82. Actuator

Spring Boot includes the Spring Boot Actuator. This section answers questions that often arise from its use.

82.1 Change the HTTP Port or Address of the Actuator Endpoints

In a standalone application, the Actuator HTTP port defaults to the same as the main HTTP port. To make the application listen on a different port, set the external property, management.server.port. To listen on a completely different network address (such as when you have an internal network for management and an external one for user applications), you can also set management.server.address to a valid IP address to which the server is able to bind.
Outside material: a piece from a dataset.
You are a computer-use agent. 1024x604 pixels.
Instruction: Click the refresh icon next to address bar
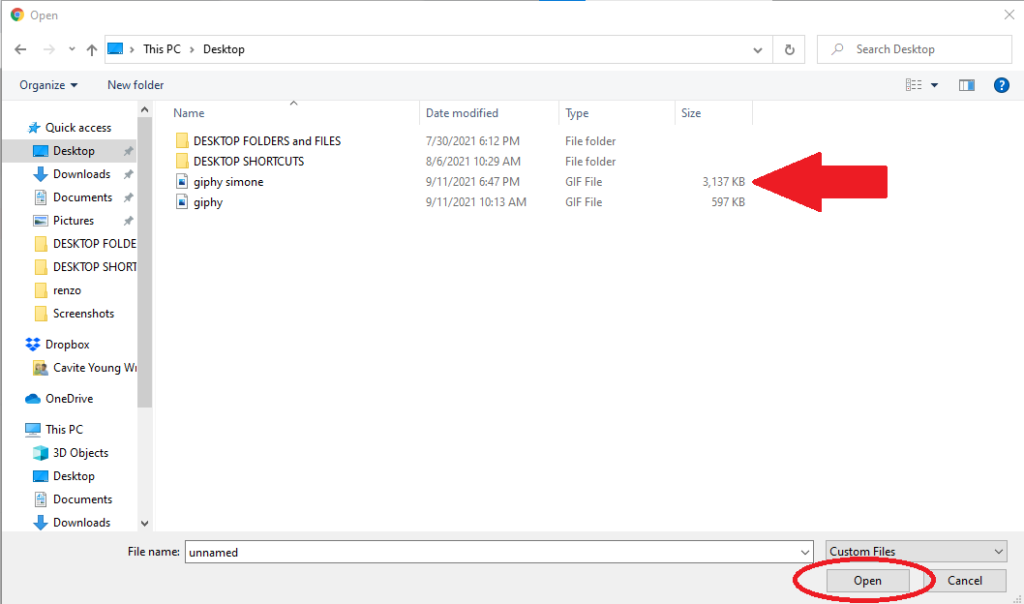click(789, 48)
For more detail, see the ManagementServerProperties source code and “Section 50.2, “Customizing the Management Server Port”” in the ‘Production-ready features’ section.

82.2 Customize the ‘whitelabel’ Error Page

Spring Boot installs a ‘whitelabel’ error page that you see in a browser client if you encounter a server error (machine clients consuming JSON and other media types should see a sensible response with the right error code).

[Note]Note

Set server.error.whitelabel.enabled=false to switch the default error page off. Doing so restores the default of the servlet container that you are using. Note that Spring Boot still tries to resolve the error view, so you should probably add you own error page rather than disabling it completely.

Overriding the error page with your own depends on the templating technology that you use. For example, if you use Thymeleaf, you can add an error.html template. If you use FreeMarker, you can add an error.ftl template. In general, you need a View that resolves with a name of error or a @Controller that handles the /error path. Unless you replaced some of the default configuration, you should find a BeanNameViewResolver in your ApplicationContext, so a @Bean named error would be a simple way of doing that. See ErrorMvcAutoConfiguration for more options.

See also the section on “Error Handling” for details of how to register handlers in the servlet container.

82.3 Actuator and Jersey

Actuator HTTP endpoints are available only for Spring MVC-based applications. If you want to use Jersey and still use the actuator, you need to enable Spring MVC (by depending on spring-boot-starter-web, for example). By default, both Jersey and the Spring MVC dispatcher servlet are mapped to the same path (/). You need to change the path for one of them (by configuring server.servlet.path for Spring MVC or spring.jersey.application-path for Jersey). For example, if you add server.servlet.path=/system into application.properties, the actuator HTTP endpoints are available under /system.